■ **WORK TO BE COMPLETED**
Rewrite the listing below as a Markdown table with the columns "Row" and "Listing line", giving each line its own numbered row and skipping blank lines. Leave out the pictures.

■ **Word and element locating data**
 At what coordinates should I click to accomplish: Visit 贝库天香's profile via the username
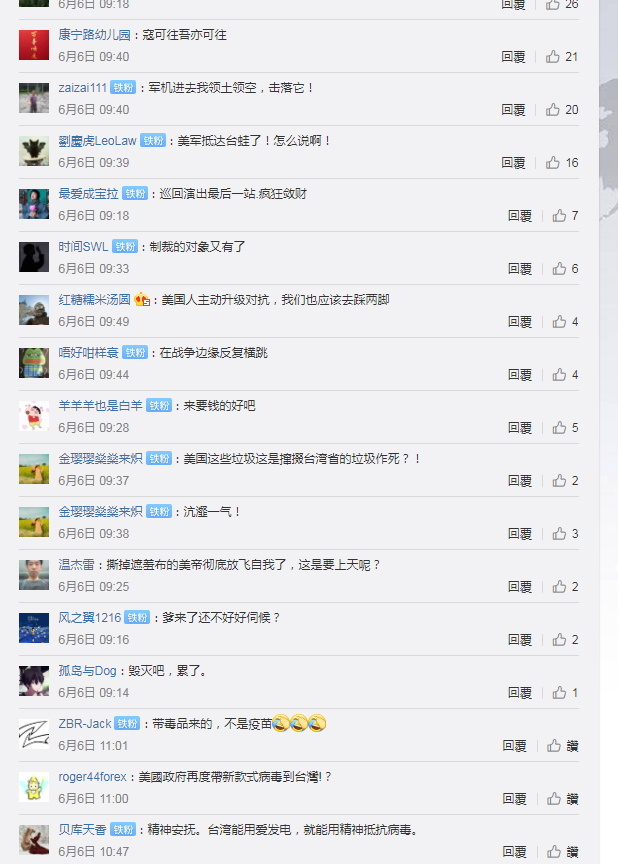coord(82,829)
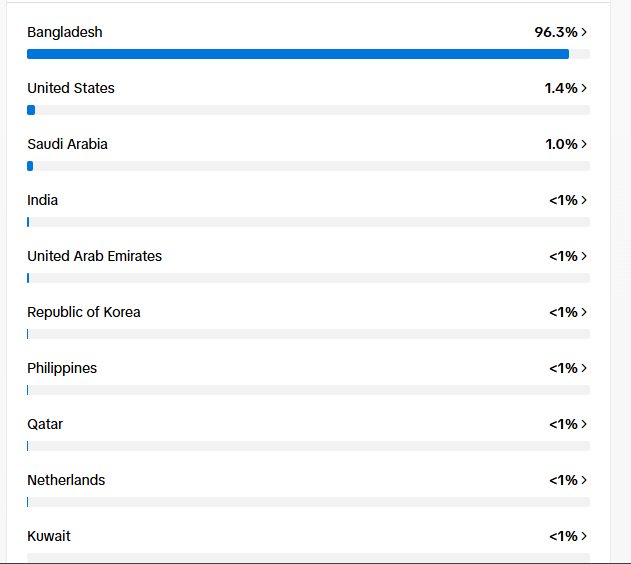Viewport: 631px width, 564px height.
Task: Select the Kuwait country label
Action: tap(49, 536)
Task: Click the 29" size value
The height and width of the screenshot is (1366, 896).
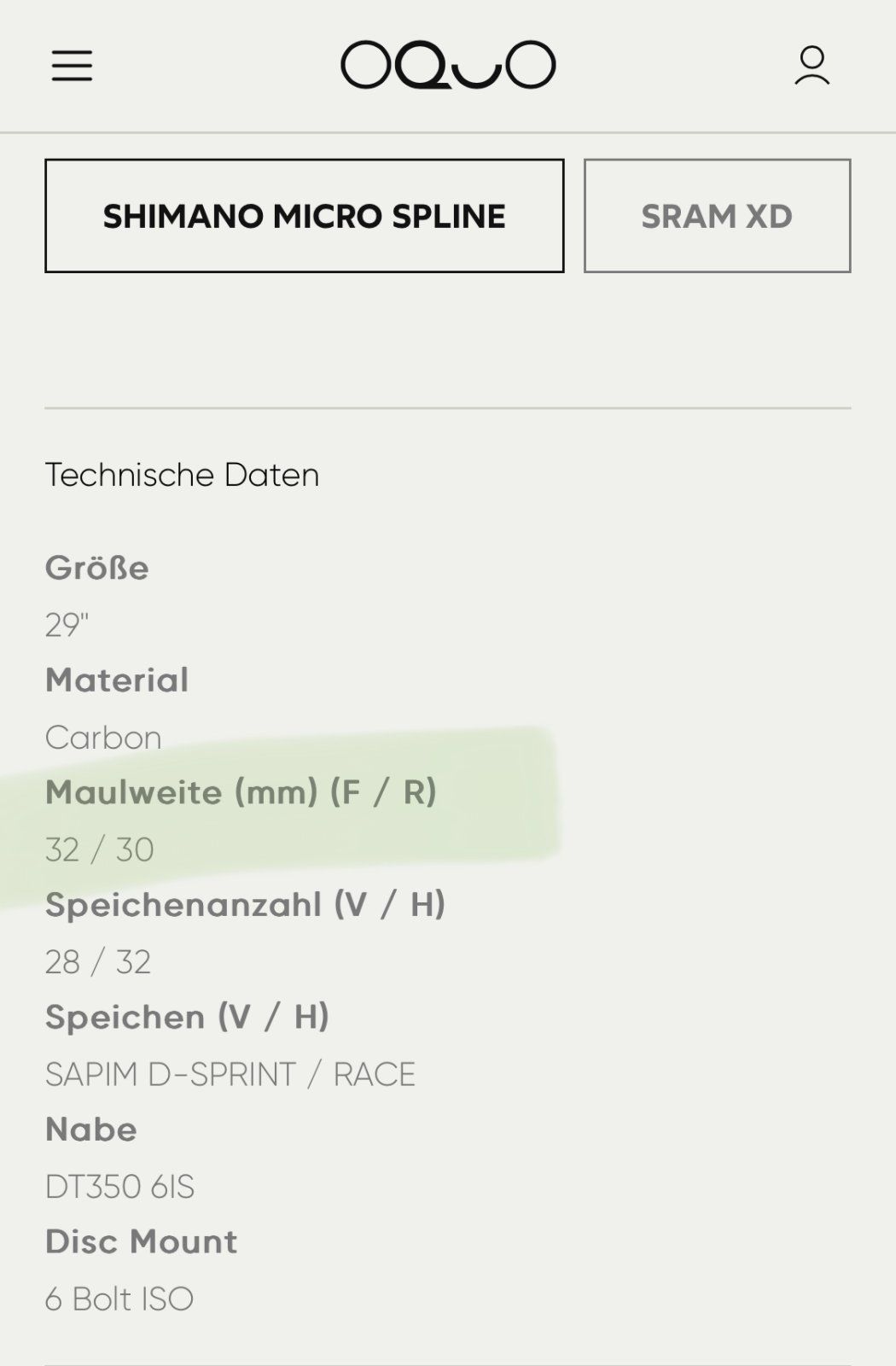Action: (67, 625)

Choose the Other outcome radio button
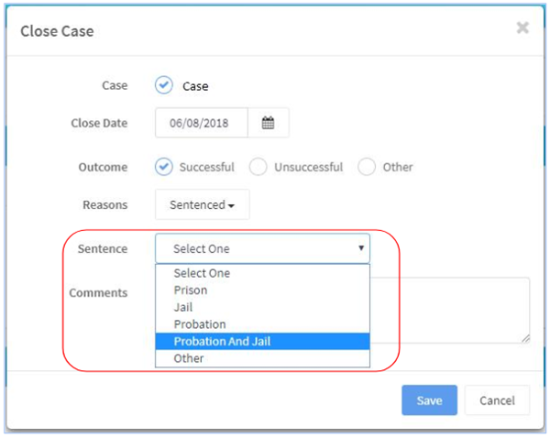pos(367,167)
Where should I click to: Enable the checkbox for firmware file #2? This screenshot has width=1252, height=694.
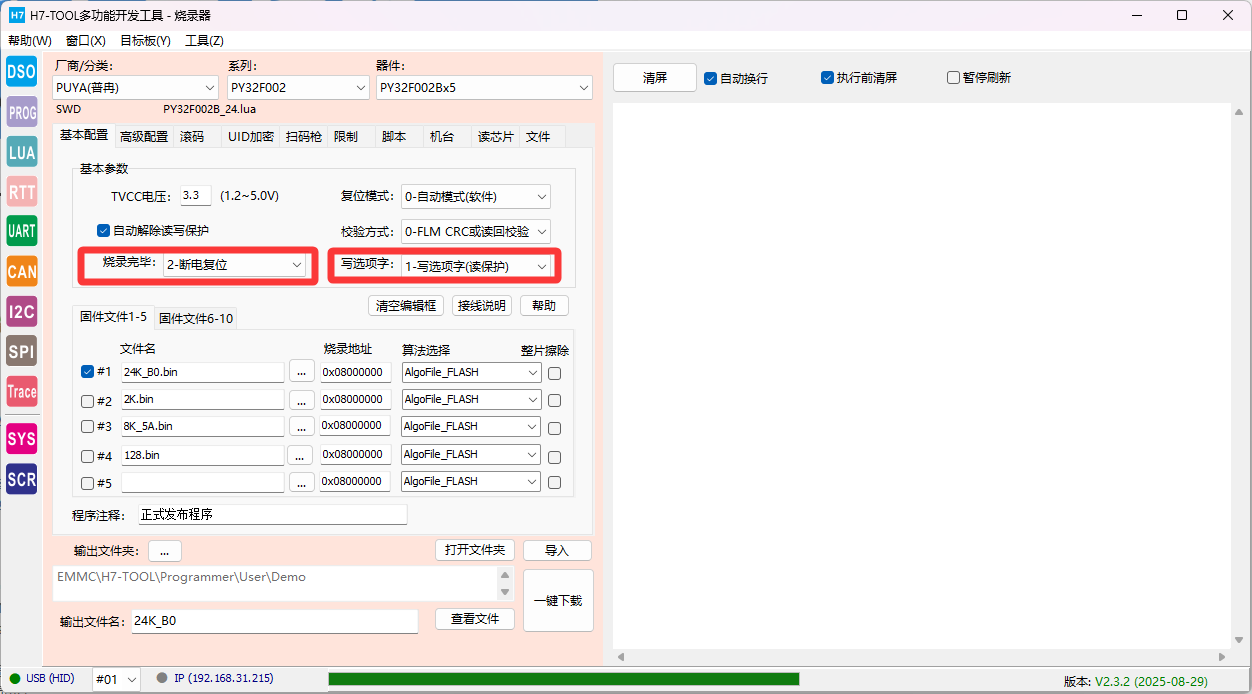click(x=87, y=401)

■ **EXPECTED ANSWER**
| Row | Listing line |
|---|---|
| 1 |  At what coordinates should I click to accomplish: Visit 贝库天香's profile via the username |
| 2 | coord(82,829) |
| 3 | Viewport: 631px width, 564px height. |
| 4 | Task: Select the Kuwait country label |
| 5 | Action: tap(49, 536) |
| 6 | Task: Click the 29" size value |
| 7 | The height and width of the screenshot is (1366, 896). |
| 8 | Action: (67, 625) |
| 9 | Choose the Other outcome radio button |
| 10 | pos(367,167) |
| 11 | Where should I click to: Enable the checkbox for firmware file #2? This screenshot has width=1252, height=694. |
| 12 | click(x=87, y=401) |